City staff presented a short observational sample of automated enforcement activity in school‑zone flash periods and discussed alternatives to automated citations.
The contractor’s sample for five nonconsecutive days near one high‑school location recorded 11,180 vehicle passages and flagged 411 incidents that exceeded the pilot’s 10‑mph‑over threshold. At a middle‑school flasher interval sample staff reported 6,600 total vehicle passages during flasher times with 73 flagged violations; a separate site had 2,800 passages and 85 violations in the sample period. Staff cautioned that many flagged vehicles appear to be residents and local service vehicles rather than drivers passing through, raising equity and enforcement questions.
Council and board members asked whether the program would generate mail‑issued citations (a legal issue raised earlier with red‑light cameras) and whether cameras would unfairly penalize residents who live in the affected neighborhood. Members discussed alternatives including targeted enforcement operations by officers, better signage and education campaigns. One member warned an enforcement plan requiring multiple officers could be resource‑intensive.

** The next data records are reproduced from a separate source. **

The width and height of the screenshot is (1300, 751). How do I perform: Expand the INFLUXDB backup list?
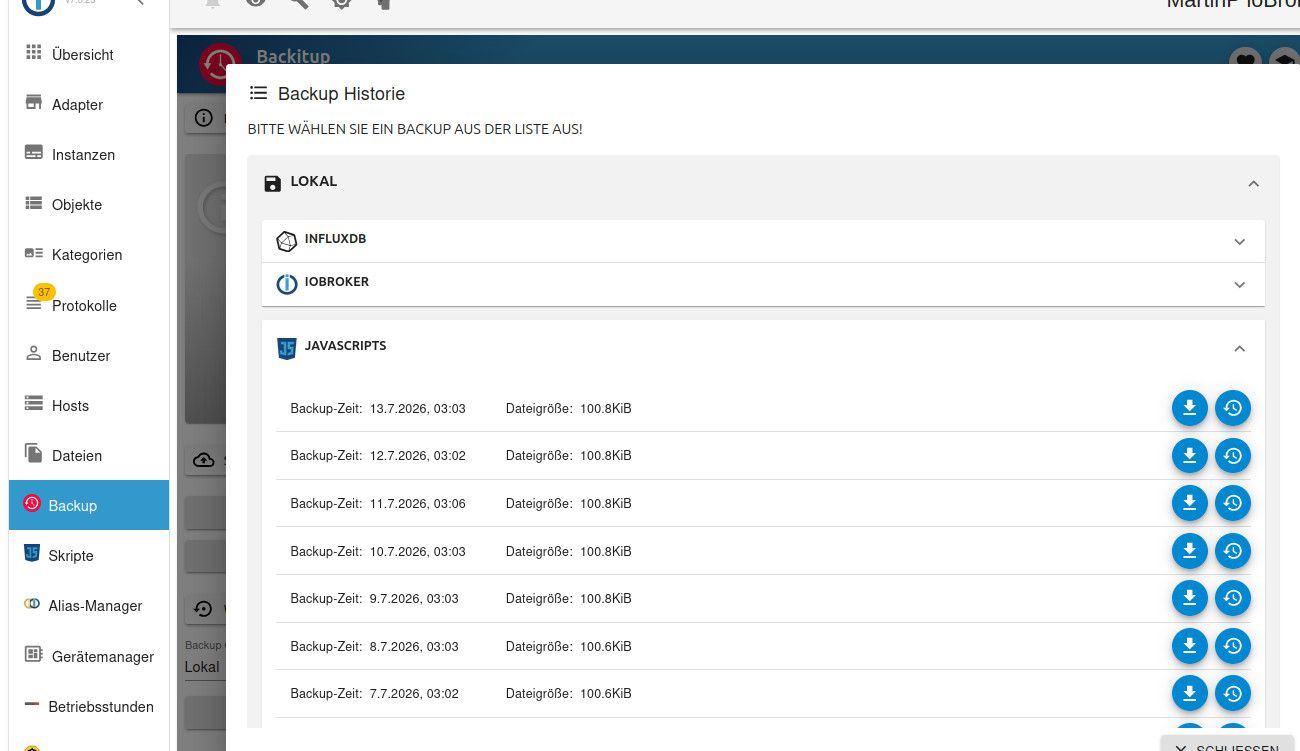(x=1239, y=242)
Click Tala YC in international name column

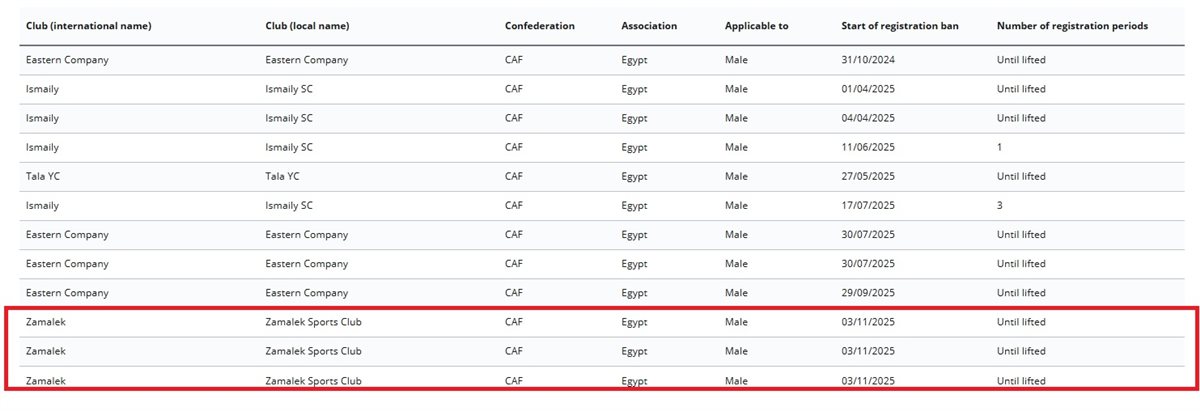click(44, 176)
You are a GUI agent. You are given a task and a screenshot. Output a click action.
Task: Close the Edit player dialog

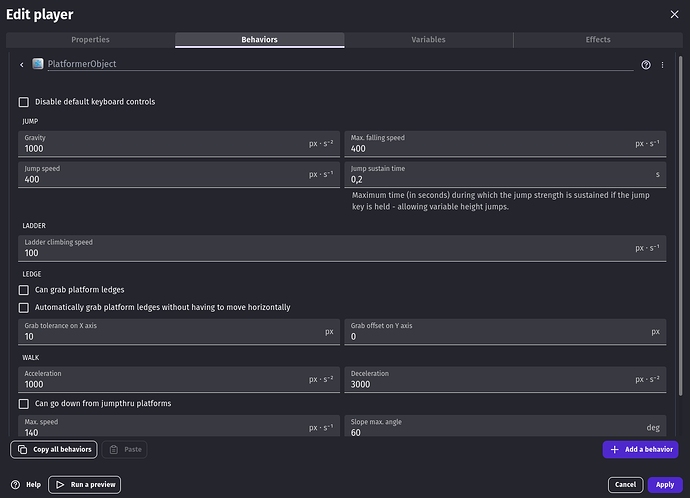click(x=672, y=14)
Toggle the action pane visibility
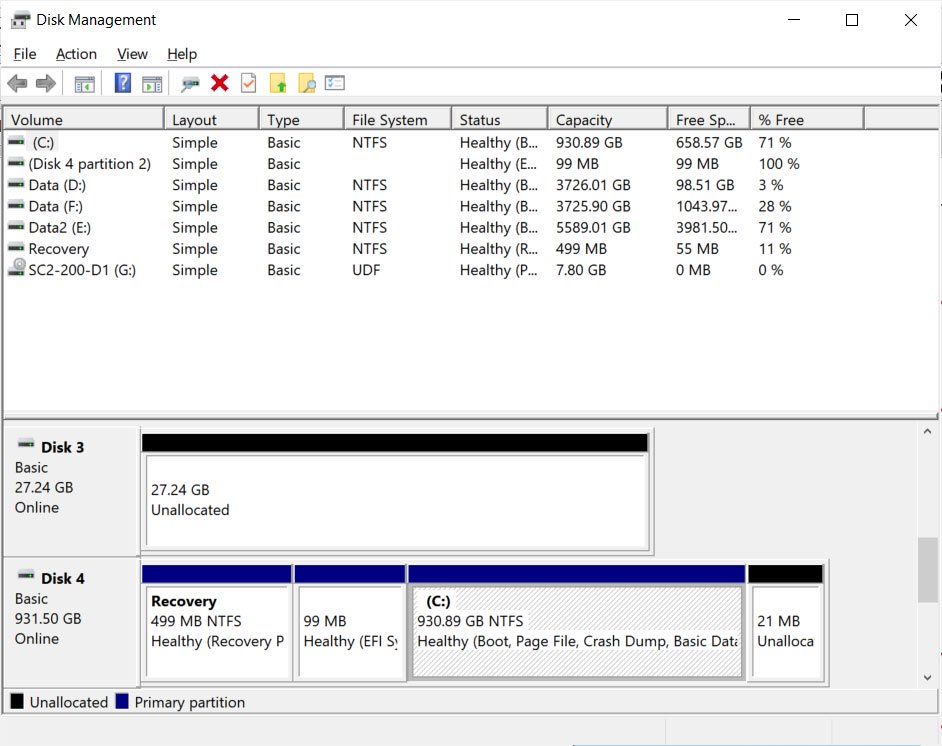 [152, 82]
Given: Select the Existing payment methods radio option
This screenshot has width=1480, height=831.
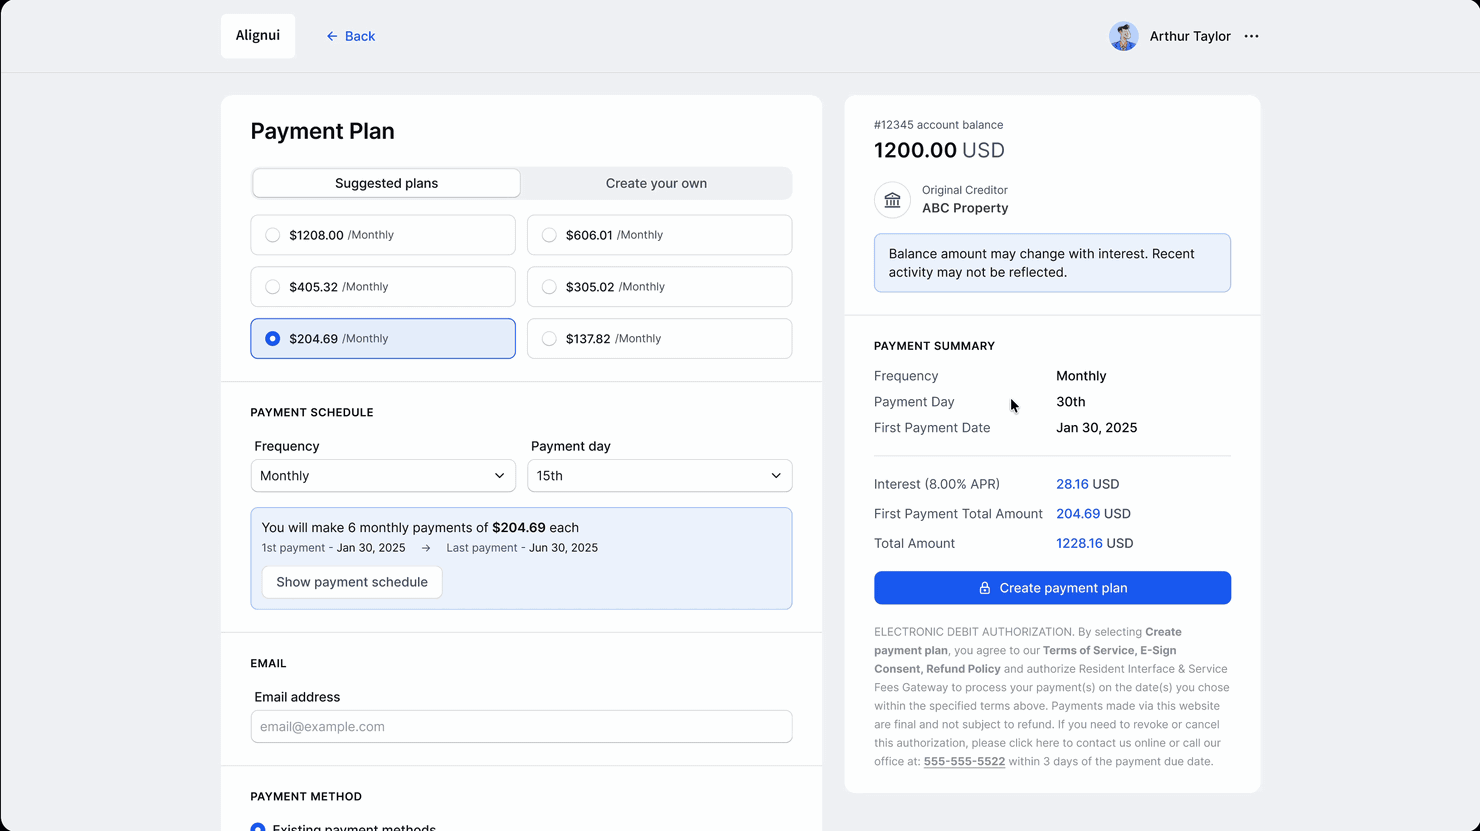Looking at the screenshot, I should (259, 827).
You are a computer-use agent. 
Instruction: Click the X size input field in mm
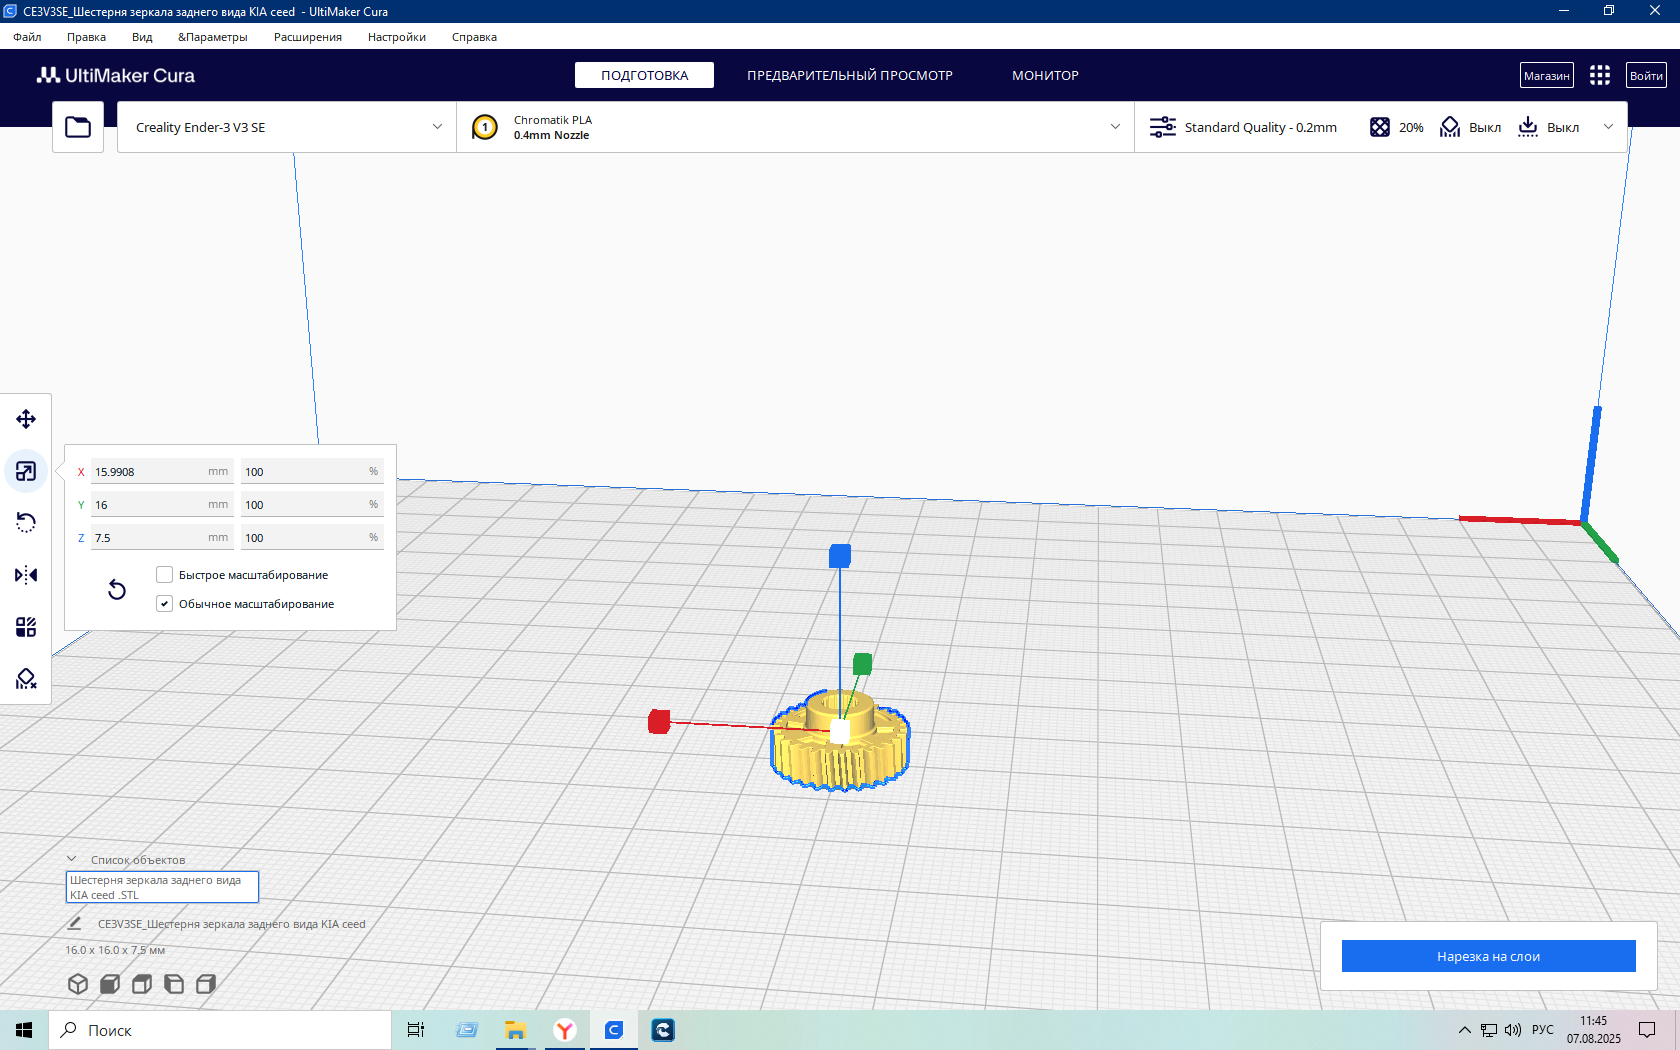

"For those 5 days, 11,180 cars came. Of those, 411 were [flagged]," a staff presenter said while summarizing the sample counts and recommending further consideration of education and signage before deciding on automated enforcement.
Next steps: staff will follow up on legal issues around issuing citations by mail, refine the sample methodology and return with recommendations that weigh education, signage and targeted officer deployments against automated enforcement options.